The removal of the binary line seems to have benefited graduates of the new universities, as the latest Government figures show employment prospects improving more quickly for them than for graduates from the old universities. But these figures hide the fact that new university graduates still trail behind their old university counterparts in terms of overall employment rates and postgraduate training.
The 1993 first destination survey, published by the Higher Education Careers Service, reveals that 45.5 per cent of new university students were in permanent jobs six months after graduation, a rise of 3.1 per cent on the previous year.

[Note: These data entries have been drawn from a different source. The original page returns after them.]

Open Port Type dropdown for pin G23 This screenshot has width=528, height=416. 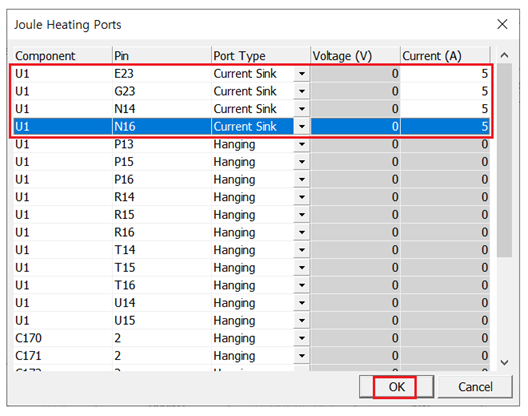click(x=302, y=91)
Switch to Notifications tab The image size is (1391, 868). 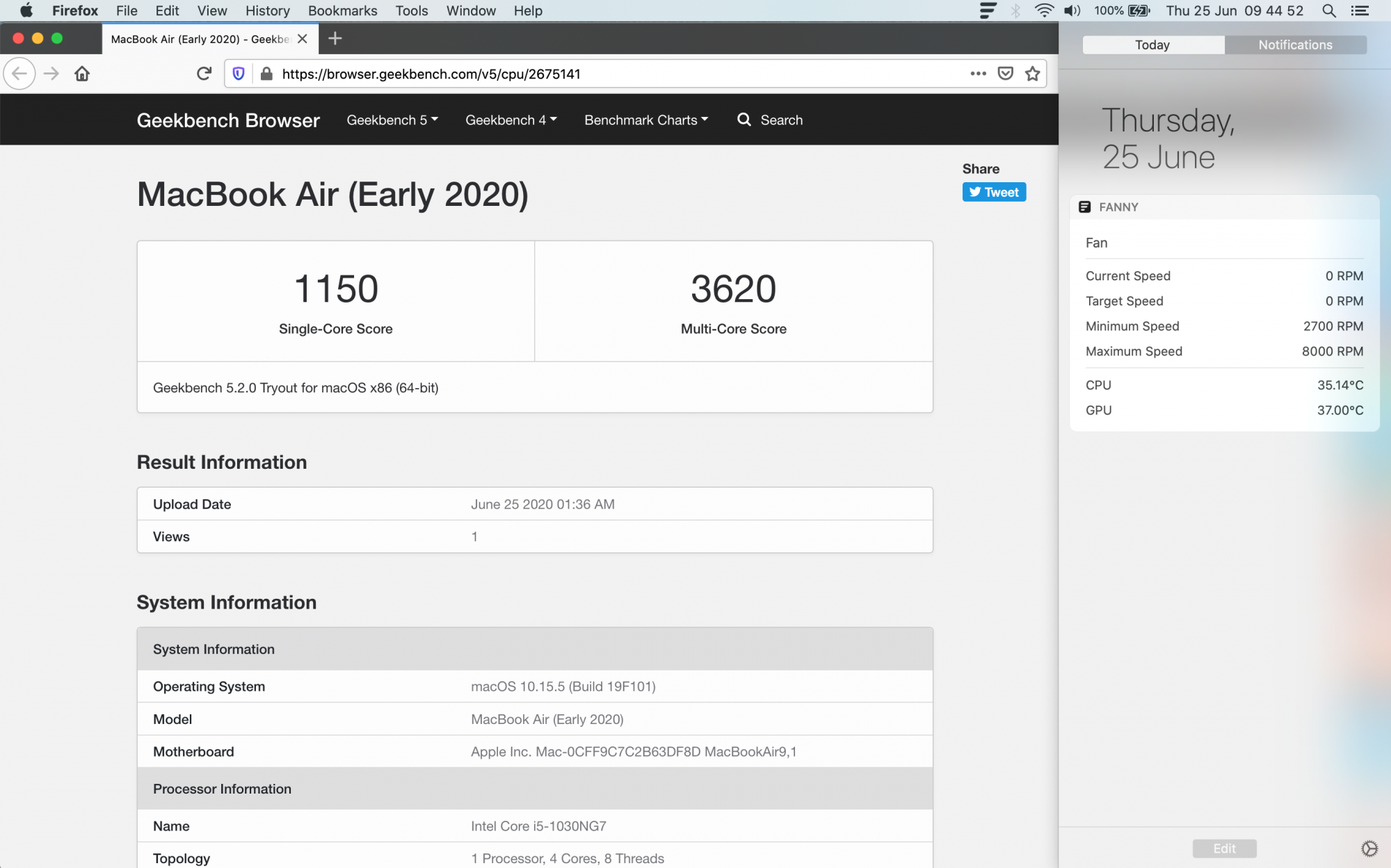[x=1295, y=45]
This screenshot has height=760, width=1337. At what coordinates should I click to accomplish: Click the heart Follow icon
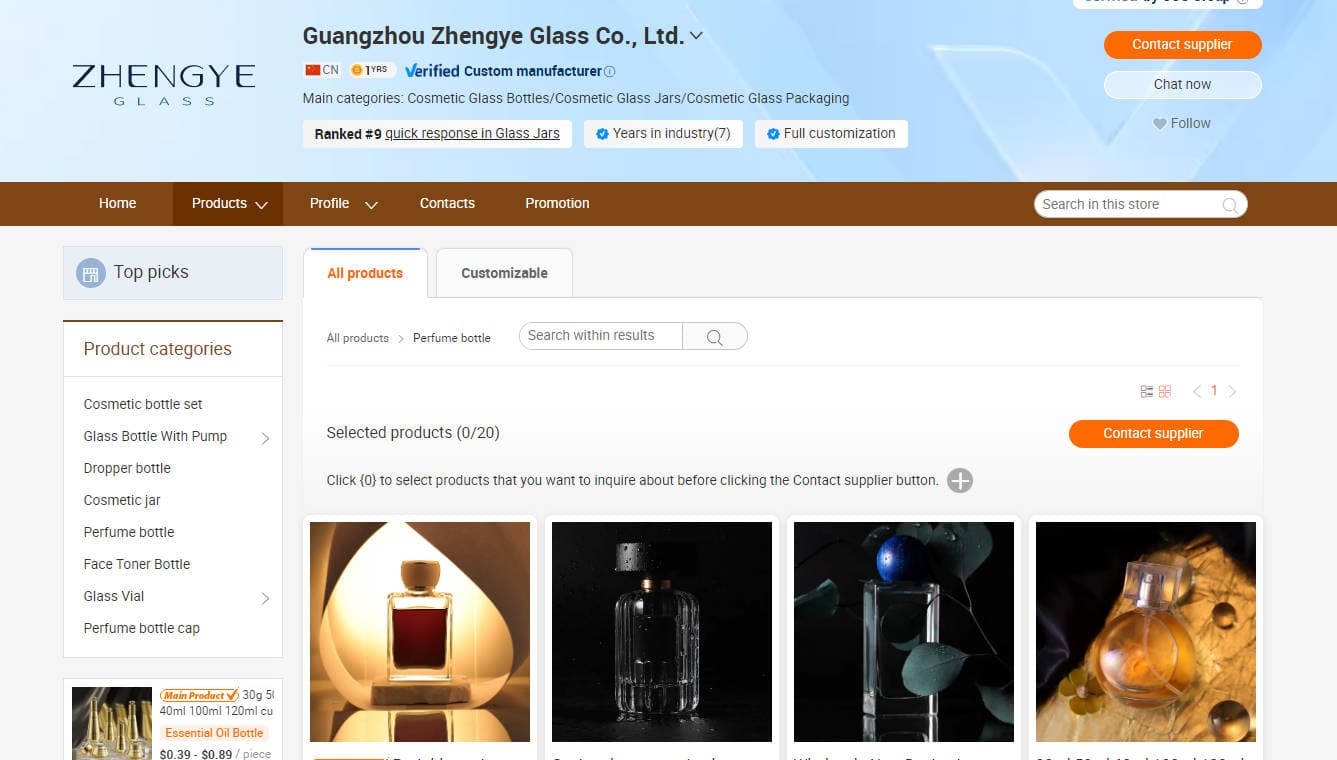(x=1160, y=124)
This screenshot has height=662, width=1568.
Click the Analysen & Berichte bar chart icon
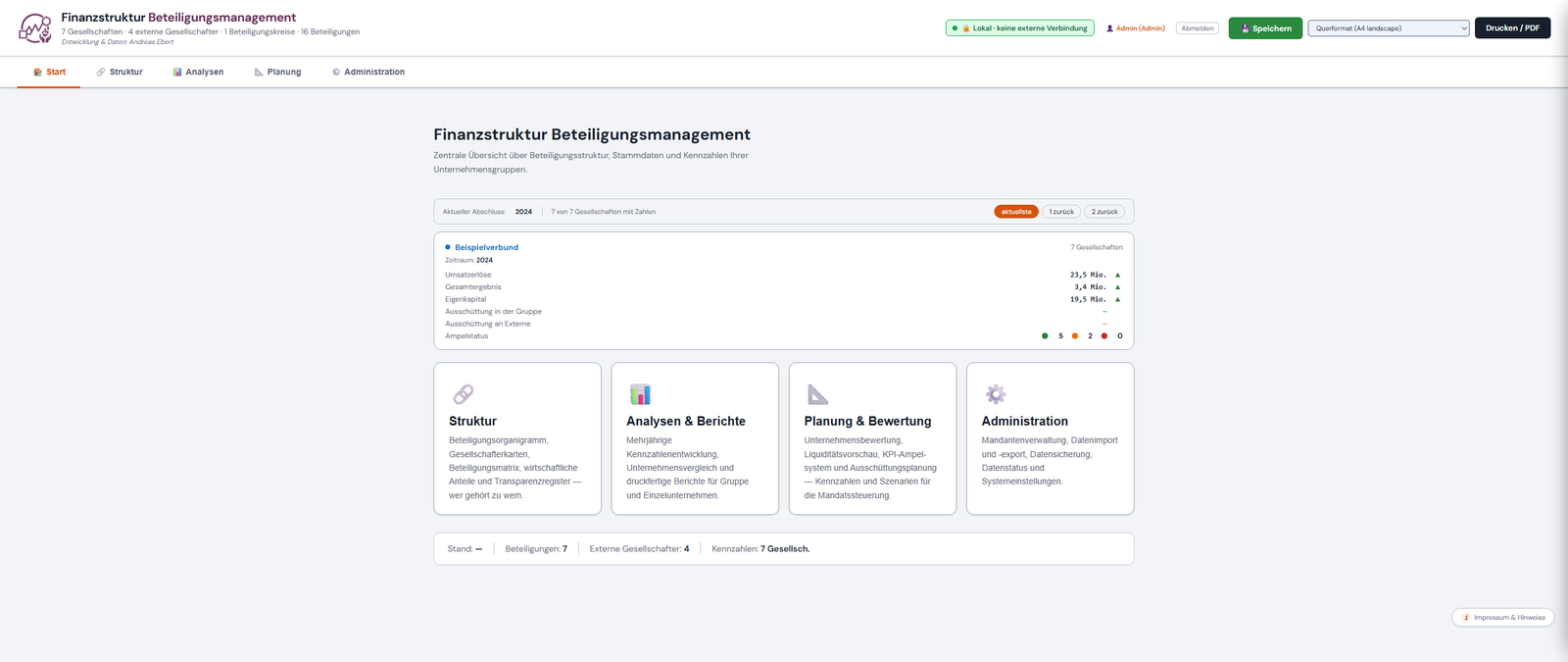640,394
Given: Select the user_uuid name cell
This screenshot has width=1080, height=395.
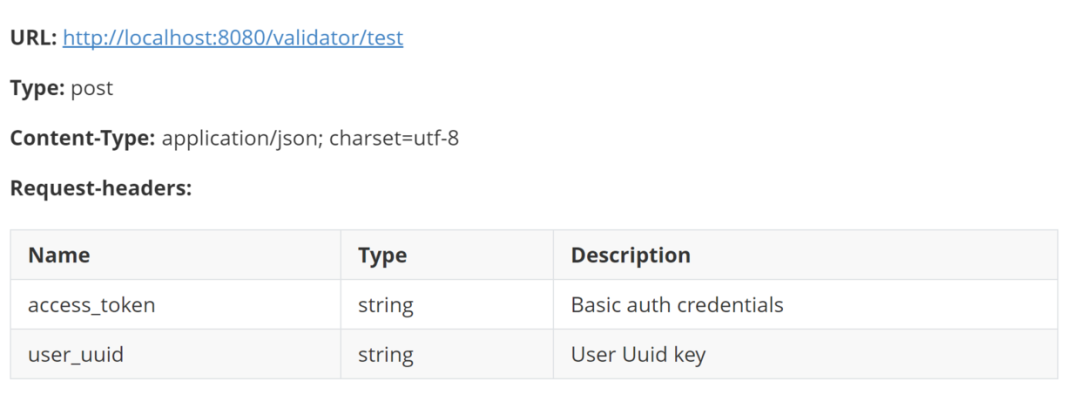Looking at the screenshot, I should pos(176,354).
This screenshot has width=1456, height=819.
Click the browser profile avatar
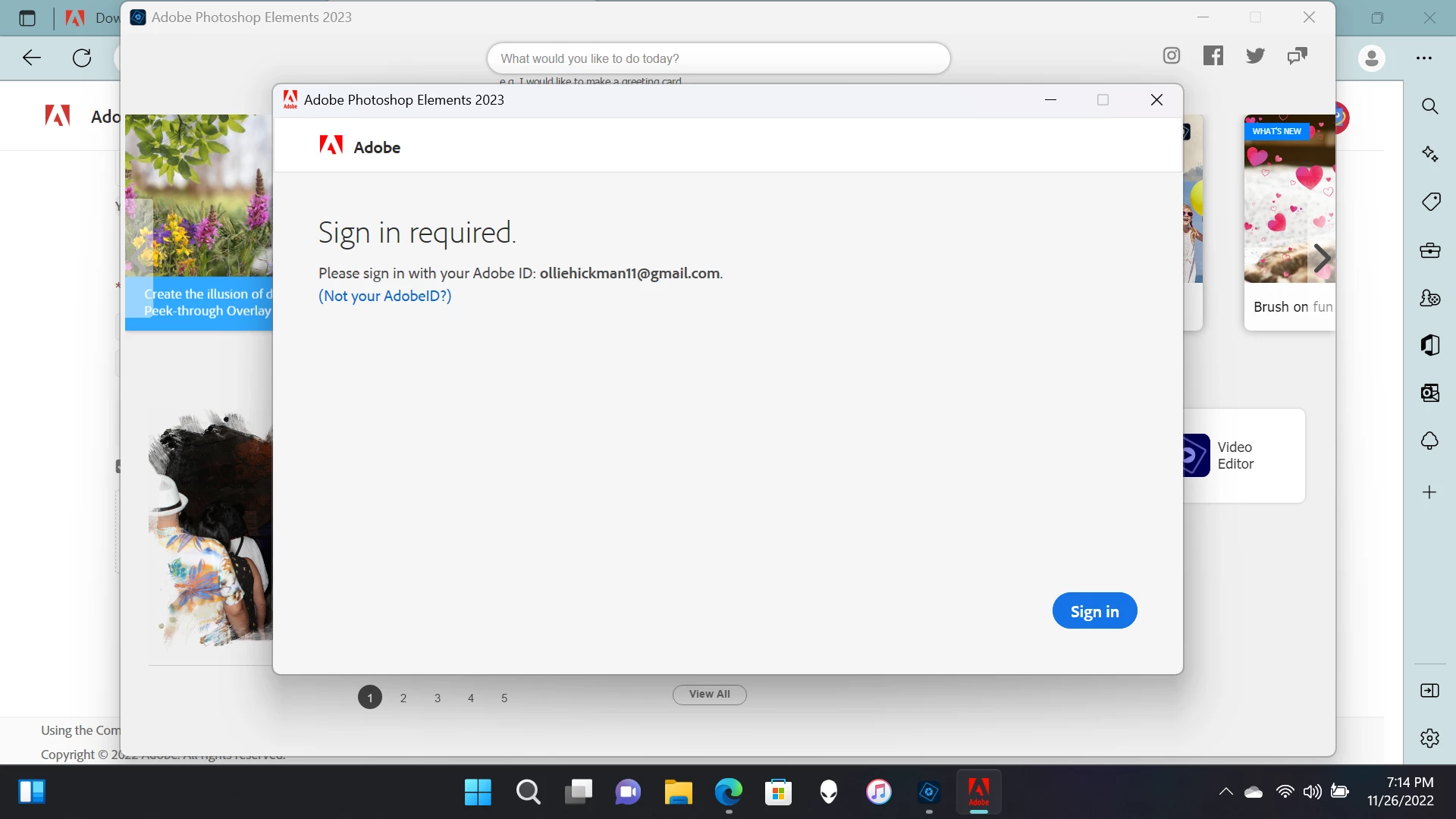click(x=1371, y=58)
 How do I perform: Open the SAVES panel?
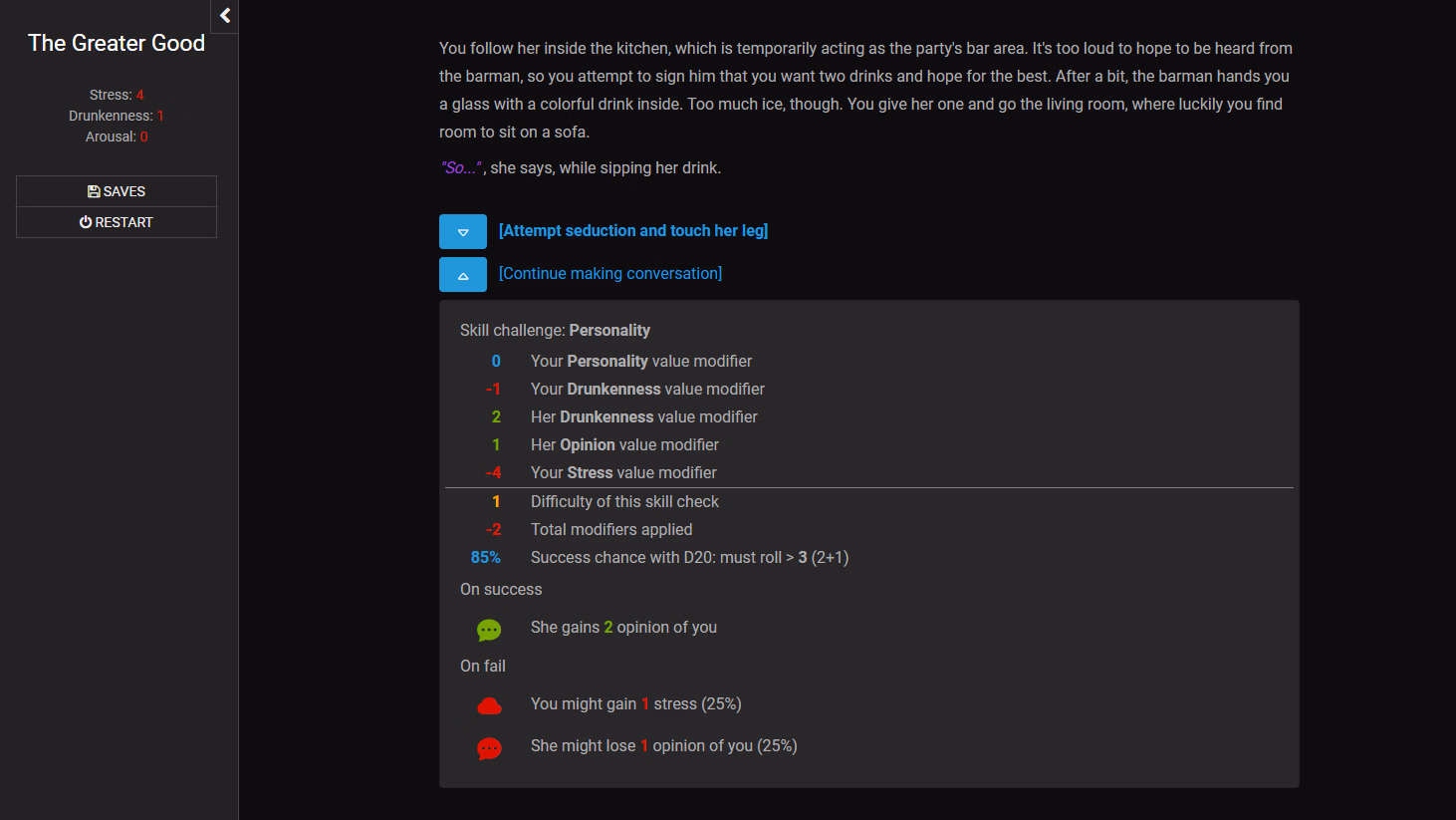(116, 190)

By contrast, just 41.3 per cent of old university graduates had found employment, a rise of 1.3 per cent.
But the unemployment rates differed sharply, with 14.6 per cent of new university graduates and 9.5 per cent of old university graduates unable to find a job. Old university graduates are more likely to have opted for further education and training, 29.6 per cent taking this route compared to 16.5 per cent for graduates of new universities.
Old university graduates are also getting better jobs than new university graduates who were more than twice as likely to be in short-term employment.
Margaret Wallis, chair of the Association of Graduate Careers Advisory Services, said that the latest figures were "swings and roundabouts" as far as graduates of the new universities are concerned. But she said the new universities had responded imaginatively to the decline of the milkround, which had hit them "extremely badly".